◆ **Task description**:
Reproduce, word for word, the lines of the listing below from the one containing "Task: Click the 7Y Largo value 75" through the end of the listing, inclusive.

A block of data
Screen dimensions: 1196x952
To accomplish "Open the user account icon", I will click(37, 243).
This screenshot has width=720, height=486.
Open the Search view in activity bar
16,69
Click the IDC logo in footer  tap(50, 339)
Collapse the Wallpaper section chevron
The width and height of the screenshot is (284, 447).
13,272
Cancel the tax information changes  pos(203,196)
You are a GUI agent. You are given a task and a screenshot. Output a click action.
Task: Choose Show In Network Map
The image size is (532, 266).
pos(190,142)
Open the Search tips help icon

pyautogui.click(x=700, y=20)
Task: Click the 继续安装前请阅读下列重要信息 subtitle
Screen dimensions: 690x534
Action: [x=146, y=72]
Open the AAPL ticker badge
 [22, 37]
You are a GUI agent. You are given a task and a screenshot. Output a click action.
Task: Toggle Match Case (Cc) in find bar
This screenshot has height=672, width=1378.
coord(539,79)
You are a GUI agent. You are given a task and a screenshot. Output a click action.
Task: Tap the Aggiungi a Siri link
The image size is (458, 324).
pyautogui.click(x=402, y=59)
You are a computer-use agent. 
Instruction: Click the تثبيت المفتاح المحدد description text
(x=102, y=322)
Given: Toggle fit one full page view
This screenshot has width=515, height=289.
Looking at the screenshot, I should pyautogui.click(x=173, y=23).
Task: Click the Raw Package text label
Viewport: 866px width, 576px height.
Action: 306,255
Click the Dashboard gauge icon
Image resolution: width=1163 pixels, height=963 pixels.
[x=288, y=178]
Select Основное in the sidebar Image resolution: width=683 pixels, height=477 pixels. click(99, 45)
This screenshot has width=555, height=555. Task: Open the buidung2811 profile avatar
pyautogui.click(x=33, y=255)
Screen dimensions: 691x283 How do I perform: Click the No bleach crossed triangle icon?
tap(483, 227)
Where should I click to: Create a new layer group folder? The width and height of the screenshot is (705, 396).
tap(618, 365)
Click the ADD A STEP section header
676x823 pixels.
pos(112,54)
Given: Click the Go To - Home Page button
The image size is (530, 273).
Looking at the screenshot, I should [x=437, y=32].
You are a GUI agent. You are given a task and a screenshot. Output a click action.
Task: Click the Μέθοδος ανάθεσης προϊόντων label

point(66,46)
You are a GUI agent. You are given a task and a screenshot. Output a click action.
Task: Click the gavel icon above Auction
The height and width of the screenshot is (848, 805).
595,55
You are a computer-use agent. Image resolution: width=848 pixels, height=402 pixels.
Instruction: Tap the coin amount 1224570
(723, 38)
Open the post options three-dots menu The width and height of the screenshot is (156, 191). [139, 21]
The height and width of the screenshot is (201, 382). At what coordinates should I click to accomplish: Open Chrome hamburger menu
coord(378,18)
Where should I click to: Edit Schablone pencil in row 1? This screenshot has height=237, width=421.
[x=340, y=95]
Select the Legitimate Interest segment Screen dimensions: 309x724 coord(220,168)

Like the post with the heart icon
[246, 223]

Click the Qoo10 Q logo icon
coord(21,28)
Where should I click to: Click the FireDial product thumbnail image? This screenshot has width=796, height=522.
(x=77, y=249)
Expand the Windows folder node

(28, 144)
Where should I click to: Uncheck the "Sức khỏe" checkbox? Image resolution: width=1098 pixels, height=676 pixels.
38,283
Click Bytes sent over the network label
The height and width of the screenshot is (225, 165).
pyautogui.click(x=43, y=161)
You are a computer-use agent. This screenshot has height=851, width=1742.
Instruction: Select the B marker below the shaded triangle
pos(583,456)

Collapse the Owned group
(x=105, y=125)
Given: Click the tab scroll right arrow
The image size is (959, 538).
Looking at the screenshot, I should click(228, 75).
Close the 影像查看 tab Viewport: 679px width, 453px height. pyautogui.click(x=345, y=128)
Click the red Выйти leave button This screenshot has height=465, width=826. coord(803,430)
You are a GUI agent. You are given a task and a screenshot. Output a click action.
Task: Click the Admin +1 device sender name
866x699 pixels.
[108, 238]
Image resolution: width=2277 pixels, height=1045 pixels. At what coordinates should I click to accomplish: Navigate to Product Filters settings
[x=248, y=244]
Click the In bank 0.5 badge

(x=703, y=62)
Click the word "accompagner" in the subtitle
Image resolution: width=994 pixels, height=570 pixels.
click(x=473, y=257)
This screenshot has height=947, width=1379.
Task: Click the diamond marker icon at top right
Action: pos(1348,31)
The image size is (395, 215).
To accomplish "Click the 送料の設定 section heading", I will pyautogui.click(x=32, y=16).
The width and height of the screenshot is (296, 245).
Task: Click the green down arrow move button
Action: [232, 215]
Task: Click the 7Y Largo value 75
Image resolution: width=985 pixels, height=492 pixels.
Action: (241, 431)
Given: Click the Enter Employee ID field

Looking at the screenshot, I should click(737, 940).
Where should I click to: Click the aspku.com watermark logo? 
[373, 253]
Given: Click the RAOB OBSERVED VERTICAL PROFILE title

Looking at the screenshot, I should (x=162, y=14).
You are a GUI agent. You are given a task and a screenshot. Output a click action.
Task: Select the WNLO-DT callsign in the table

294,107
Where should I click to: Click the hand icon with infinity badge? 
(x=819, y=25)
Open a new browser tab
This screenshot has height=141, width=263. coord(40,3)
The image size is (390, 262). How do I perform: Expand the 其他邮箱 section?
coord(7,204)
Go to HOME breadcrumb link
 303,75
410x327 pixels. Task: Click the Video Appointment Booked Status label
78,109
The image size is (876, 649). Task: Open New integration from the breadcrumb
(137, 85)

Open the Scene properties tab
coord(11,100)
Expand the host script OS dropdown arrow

◆ **Response**:
Task: Click the 7Y Largo value 75
Image resolution: width=985 pixels, height=492 pixels.
Action: (241, 431)
Given: Click the Enter Employee ID field

Looking at the screenshot, I should click(737, 940).
Where should I click to: Click the aspku.com watermark logo? 
[373, 253]
Given: Click the RAOB OBSERVED VERTICAL PROFILE title

Looking at the screenshot, I should (x=162, y=14).
You are a GUI agent. You are given a task and a screenshot. Output a click action.
Task: Select the WNLO-DT callsign in the table

294,107
Where should I click to: Click the hand icon with infinity badge? 
(x=819, y=25)
Open a new browser tab
This screenshot has height=141, width=263. coord(40,3)
The image size is (390, 262). How do I perform: Expand the 其他邮箱 section?
coord(7,204)
Go to HOME breadcrumb link
 303,75
410x327 pixels. Task: Click the Video Appointment Booked Status label
78,109
The image size is (876, 649). Task: Open New integration from the breadcrumb
(137, 85)

Open the Scene properties tab
coord(11,100)
Expand the host script OS dropdown arrow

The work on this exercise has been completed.